A sudden surge within the business sector towards travel has caused major US hotel chains to begin tentatively raising prices for its corporate clients after two years of discounts during the global recession.

Should Starwood Hotels & Resorts and Marriott International along with some of the other top US hotel firms manage to retain higher occupancy rates while still modestly increasing room rates, the entire market sector could be looking at a rise in earnings across the board. However, the success of the hotel companies will still balance precariously with the current economic climate in the US. Concerns in the business sector have been raised regarding the rate of recovery, which many fear spells continued issues for US business activity in the coming months.

Additionally, it is forecasted that business travellers will not take kindly to rate increases and insist on perks like free internet, extra services and complimentary breakfasts.

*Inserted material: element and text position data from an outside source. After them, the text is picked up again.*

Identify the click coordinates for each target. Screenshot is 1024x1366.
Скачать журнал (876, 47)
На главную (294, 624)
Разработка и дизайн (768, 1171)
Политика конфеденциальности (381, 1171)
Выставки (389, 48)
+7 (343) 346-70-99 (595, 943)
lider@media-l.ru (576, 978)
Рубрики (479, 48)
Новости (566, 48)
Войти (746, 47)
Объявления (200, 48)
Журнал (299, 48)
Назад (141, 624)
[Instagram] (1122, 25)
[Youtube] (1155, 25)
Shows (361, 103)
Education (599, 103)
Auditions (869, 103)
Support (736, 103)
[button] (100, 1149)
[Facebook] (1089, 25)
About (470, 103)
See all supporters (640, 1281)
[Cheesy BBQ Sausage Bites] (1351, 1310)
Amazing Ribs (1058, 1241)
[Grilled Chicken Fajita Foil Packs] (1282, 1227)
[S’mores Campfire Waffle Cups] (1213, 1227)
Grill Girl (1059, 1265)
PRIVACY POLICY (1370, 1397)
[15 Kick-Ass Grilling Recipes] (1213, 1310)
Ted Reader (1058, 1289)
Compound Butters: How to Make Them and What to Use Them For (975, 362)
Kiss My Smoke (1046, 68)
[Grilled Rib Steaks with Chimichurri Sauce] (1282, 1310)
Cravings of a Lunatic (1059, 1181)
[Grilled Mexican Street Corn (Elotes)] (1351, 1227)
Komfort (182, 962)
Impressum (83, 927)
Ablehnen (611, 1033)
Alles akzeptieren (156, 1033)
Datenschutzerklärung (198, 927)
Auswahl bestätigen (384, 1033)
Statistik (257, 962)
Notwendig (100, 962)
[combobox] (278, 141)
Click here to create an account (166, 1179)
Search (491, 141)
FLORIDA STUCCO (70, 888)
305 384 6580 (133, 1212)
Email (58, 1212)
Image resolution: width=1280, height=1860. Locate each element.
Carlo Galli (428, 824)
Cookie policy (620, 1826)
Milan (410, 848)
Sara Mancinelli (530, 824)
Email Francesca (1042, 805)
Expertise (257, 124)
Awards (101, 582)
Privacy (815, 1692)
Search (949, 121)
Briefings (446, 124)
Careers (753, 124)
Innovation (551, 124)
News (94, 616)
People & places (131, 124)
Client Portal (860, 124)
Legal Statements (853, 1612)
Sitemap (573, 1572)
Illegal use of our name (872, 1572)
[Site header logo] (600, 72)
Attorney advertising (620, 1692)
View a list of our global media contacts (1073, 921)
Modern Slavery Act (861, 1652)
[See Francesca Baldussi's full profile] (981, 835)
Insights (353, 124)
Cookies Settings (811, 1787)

According to Deutsche Bank analyst Chris Woronka, if the economy slows again, most hotel firms will shy away from 10 per cent rate increases.

Last month, Starwood reported that its negotiated corporate rates had continued to fall, dropping 20 per cent from 2008 levels. Many hotel firms negotiate their corporate accounts each fall, but the past two years of economic hardship have caused companies to take a hard stance forcing hoteliers to decrease rates to fill their empty rooms.

Despite slow economic recovery, however, corporate demand for hotels and business travel is undoubtedly on the rise. Starwood said that already middle of the week travel, which is typically business travellers, rose during the second quarter. Marriott also reported corporate room nights rising 16 per cent during the same time frame.